#### WHAT THE EXERCISE ASKS:
Filter this data down to the lines that hold "each", and copy them.

(Dataset entries)
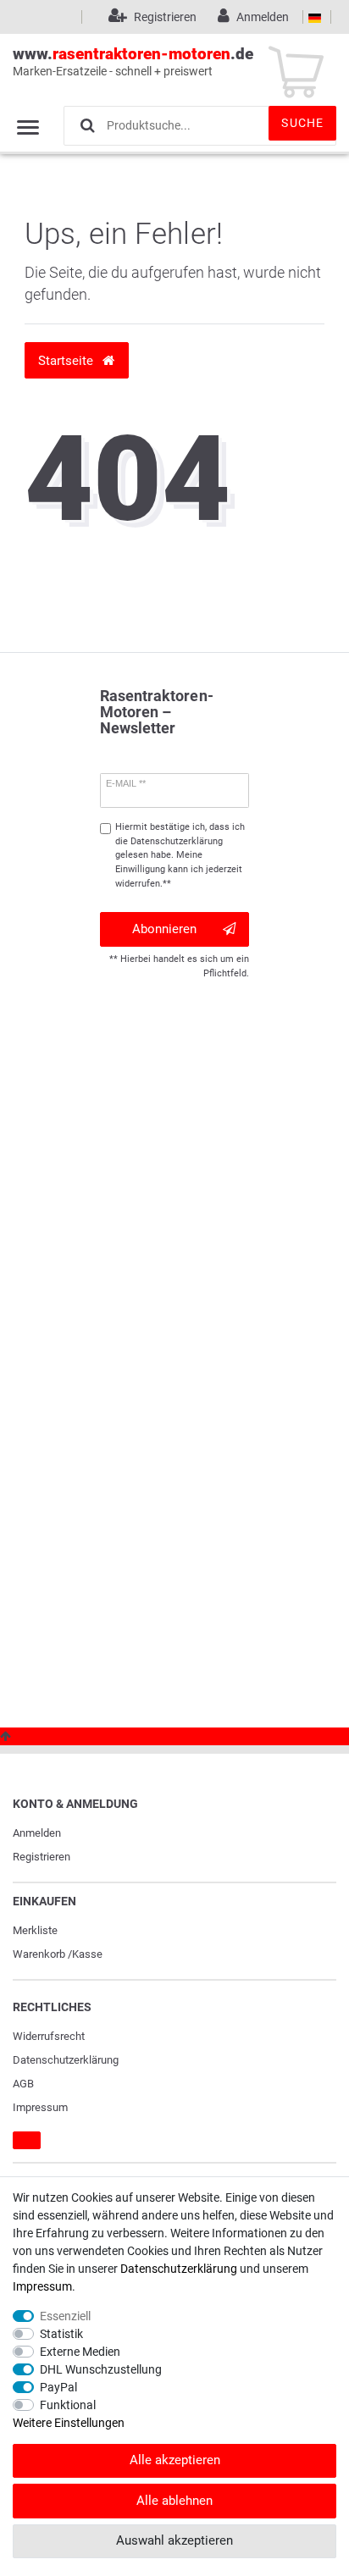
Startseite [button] (67, 360)
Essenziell (65, 2316)
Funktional (68, 2405)
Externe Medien (80, 2351)
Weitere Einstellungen (69, 2423)
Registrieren (41, 1856)
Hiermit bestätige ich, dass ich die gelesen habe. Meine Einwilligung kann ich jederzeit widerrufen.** (180, 855)
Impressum (40, 2107)
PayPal (58, 2387)
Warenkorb (39, 1954)
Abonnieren (164, 929)
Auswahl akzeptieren (174, 2540)
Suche (302, 123)
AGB (23, 2083)
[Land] (314, 17)
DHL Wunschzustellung (101, 2369)
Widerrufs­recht (49, 2036)
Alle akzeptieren (175, 2460)
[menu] (28, 127)
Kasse (87, 1954)
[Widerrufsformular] (27, 2140)
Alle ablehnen (174, 2500)
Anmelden (37, 1833)
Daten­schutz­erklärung (66, 2060)
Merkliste (35, 1930)
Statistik (61, 2334)
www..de (133, 61)
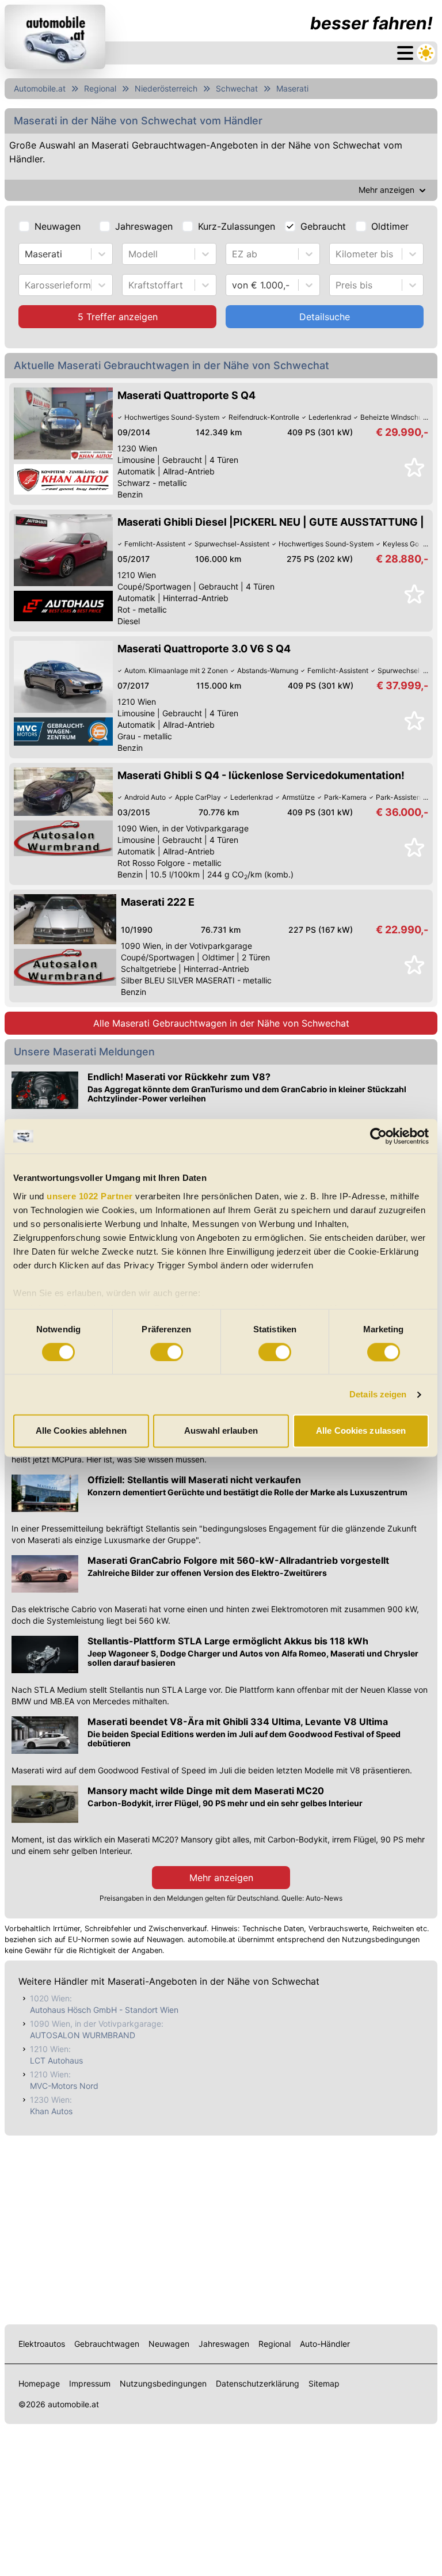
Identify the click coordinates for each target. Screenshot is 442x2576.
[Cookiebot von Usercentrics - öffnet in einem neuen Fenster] (378, 1136)
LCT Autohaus (56, 2060)
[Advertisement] (221, 2227)
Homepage (39, 2383)
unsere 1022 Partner (90, 1196)
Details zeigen (377, 1394)
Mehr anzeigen (221, 1877)
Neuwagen (58, 226)
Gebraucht (323, 226)
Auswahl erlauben (221, 1431)
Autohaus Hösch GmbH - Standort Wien (104, 2010)
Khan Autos (51, 2111)
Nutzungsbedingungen (163, 2383)
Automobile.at (40, 88)
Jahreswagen (144, 226)
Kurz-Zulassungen (236, 226)
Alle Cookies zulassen (361, 1431)
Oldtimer (390, 226)
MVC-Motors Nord (64, 2086)
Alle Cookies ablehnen (81, 1431)
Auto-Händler (325, 2344)
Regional (100, 88)
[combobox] (26, 254)
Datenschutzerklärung (257, 2383)
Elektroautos (41, 2344)
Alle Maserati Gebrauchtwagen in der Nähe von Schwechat (221, 1023)
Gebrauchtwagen (106, 2344)
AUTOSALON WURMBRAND (82, 2035)
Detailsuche (324, 316)
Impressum (89, 2383)
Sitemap (324, 2383)
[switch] (166, 1352)
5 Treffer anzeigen (118, 316)
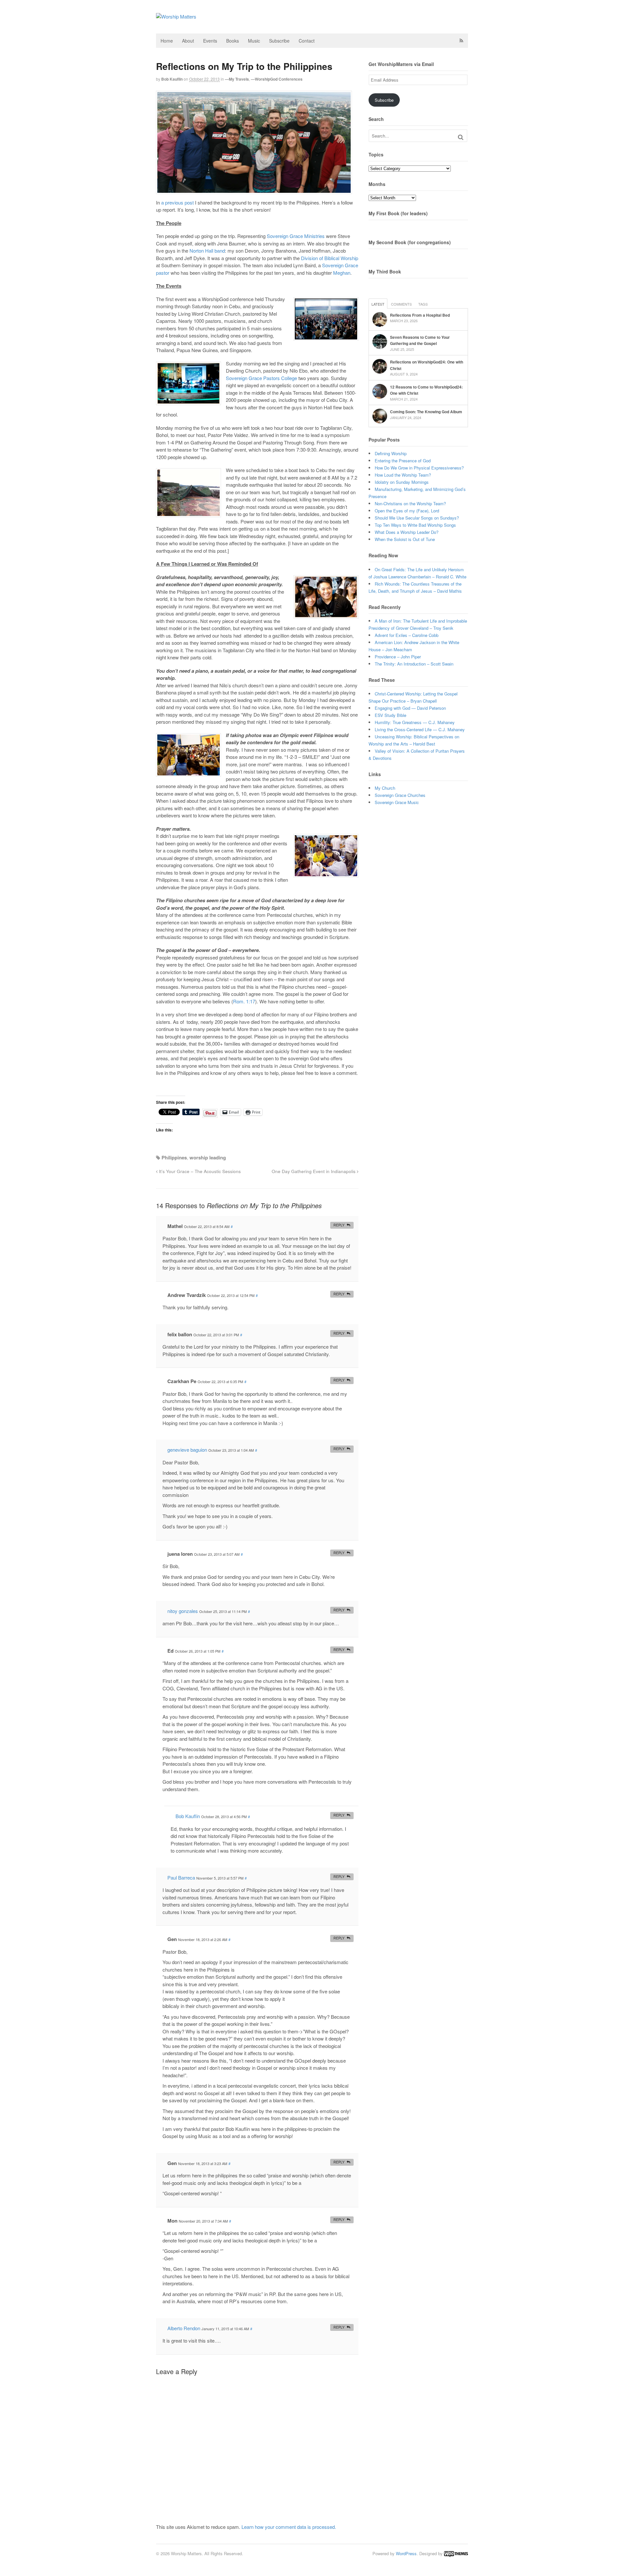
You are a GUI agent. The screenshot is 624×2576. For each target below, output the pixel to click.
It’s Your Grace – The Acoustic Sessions (199, 1171)
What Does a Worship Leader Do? (406, 532)
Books (232, 40)
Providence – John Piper (398, 657)
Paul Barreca (181, 1877)
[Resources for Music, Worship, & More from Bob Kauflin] (176, 16)
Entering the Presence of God (403, 460)
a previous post (177, 202)
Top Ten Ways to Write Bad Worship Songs (415, 525)
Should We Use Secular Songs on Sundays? (417, 518)
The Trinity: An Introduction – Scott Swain (414, 664)
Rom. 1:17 (244, 1001)
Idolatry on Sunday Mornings (402, 482)
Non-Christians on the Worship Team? (410, 503)
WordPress (406, 2553)
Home (167, 40)
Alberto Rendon (183, 2328)
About (188, 40)
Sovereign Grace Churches (400, 795)
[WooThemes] (456, 2553)
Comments (401, 304)
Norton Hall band (207, 250)
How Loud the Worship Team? (403, 475)
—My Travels (237, 79)
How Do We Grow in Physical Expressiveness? (419, 468)
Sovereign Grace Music (397, 802)
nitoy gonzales (182, 1610)
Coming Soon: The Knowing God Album (426, 412)
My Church (385, 788)
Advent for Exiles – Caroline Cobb (406, 635)
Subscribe (279, 40)
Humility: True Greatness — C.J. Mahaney (415, 722)
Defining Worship (391, 453)
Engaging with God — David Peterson (410, 708)
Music (254, 40)
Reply (338, 1224)
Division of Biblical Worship (329, 258)
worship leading (207, 1157)
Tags (423, 304)
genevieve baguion (187, 1449)
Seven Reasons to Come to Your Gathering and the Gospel (420, 340)
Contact (307, 40)
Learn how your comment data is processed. (288, 2526)
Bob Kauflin (172, 79)
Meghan (341, 272)
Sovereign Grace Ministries (296, 235)
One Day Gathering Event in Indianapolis (314, 1171)
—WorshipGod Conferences (277, 79)
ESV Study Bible (390, 715)
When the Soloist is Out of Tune (405, 539)
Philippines (174, 1157)
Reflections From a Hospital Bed (420, 315)
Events (210, 40)
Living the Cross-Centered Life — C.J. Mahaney (420, 729)
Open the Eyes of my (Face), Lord (407, 511)
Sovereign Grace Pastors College (261, 378)
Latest (377, 304)
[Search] (460, 137)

#### EXERCISE RESPONSE:
Identify the click coordinates for each target. Screenshot is 442x2576.
You are a GUI agent. The screenshot is 624×2576. For each target below, output the pixel to click.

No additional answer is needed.